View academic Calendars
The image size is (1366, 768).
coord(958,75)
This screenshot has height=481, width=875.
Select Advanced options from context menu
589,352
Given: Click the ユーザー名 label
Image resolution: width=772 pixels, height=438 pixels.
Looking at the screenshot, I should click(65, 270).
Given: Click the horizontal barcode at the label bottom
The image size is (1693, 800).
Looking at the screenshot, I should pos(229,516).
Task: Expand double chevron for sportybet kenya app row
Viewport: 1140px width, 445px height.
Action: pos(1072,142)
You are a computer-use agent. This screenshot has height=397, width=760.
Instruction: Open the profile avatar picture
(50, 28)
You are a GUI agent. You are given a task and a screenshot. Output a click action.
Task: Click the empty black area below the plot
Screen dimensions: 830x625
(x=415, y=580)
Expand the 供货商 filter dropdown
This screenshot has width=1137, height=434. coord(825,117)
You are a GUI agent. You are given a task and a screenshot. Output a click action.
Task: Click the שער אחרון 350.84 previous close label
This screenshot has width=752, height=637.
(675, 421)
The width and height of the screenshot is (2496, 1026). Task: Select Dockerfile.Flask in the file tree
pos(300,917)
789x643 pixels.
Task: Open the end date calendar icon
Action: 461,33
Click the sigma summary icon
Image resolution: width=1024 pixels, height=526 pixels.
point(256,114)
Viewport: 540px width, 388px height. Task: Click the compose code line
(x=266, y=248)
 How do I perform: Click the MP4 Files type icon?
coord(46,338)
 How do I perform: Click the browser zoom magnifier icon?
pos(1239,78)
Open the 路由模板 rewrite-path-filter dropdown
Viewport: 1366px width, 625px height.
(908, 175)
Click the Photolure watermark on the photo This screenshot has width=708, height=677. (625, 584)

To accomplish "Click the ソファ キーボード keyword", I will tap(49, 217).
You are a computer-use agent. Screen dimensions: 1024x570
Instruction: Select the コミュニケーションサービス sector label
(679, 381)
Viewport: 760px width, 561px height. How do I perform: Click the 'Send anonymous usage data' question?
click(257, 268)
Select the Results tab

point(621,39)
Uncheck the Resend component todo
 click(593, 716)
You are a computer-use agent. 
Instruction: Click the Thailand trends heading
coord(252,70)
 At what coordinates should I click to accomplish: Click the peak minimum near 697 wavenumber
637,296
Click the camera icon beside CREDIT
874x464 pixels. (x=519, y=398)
┄┄┄┄┄┄
YOUR OBJECTIVE. Give back all the material, with each line exactly as it stands.

ANSWER BOX.
View academic Calendars
The image size is (1366, 768).
coord(958,75)
This screenshot has height=481, width=875.
Select Advanced options from context menu
589,352
Given: Click the ユーザー名 label
Image resolution: width=772 pixels, height=438 pixels.
Looking at the screenshot, I should click(65, 270).
Given: Click the horizontal barcode at the label bottom
The image size is (1693, 800).
Looking at the screenshot, I should pos(229,516).
Task: Expand double chevron for sportybet kenya app row
Viewport: 1140px width, 445px height.
Action: pos(1072,142)
You are a computer-use agent. This screenshot has height=397, width=760.
Instruction: Open the profile avatar picture
(50, 28)
You are a GUI agent. You are given a task and a screenshot. Output a click action.
Task: Click the empty black area below the plot
Screen dimensions: 830x625
(x=415, y=580)
Expand the 供货商 filter dropdown
This screenshot has width=1137, height=434. coord(825,117)
You are a GUI agent. You are given a task and a screenshot. Output a click action.
Task: Click the שער אחרון 350.84 previous close label
This screenshot has width=752, height=637.
(675, 421)
The width and height of the screenshot is (2496, 1026). Task: Select Dockerfile.Flask in the file tree
pos(300,917)
789x643 pixels.
Task: Open the end date calendar icon
Action: 461,33
Click the sigma summary icon
Image resolution: width=1024 pixels, height=526 pixels.
point(256,114)
Viewport: 540px width, 388px height. Task: Click the compose code line
(x=266, y=248)
 How do I perform: Click the MP4 Files type icon?
coord(46,338)
 How do I perform: Click the browser zoom magnifier icon?
pos(1239,78)
Open the 路由模板 rewrite-path-filter dropdown
Viewport: 1366px width, 625px height.
(908, 175)
Click the Photolure watermark on the photo This screenshot has width=708, height=677. (625, 584)

To accomplish "Click the ソファ キーボード keyword", I will tap(49, 217).
You are a computer-use agent. Screen dimensions: 1024x570
Instruction: Select the コミュニケーションサービス sector label
(679, 381)
Viewport: 760px width, 561px height. How do I perform: Click the 'Send anonymous usage data' question?
click(257, 268)
Select the Results tab

point(621,39)
Uncheck the Resend component todo
 click(593, 716)
You are a computer-use agent. 
Instruction: Click the Thailand trends heading
coord(252,70)
 At what coordinates should I click to accomplish: Click the peak minimum near 697 wavenumber
637,296
Click the camera icon beside CREDIT
874x464 pixels. (x=519, y=398)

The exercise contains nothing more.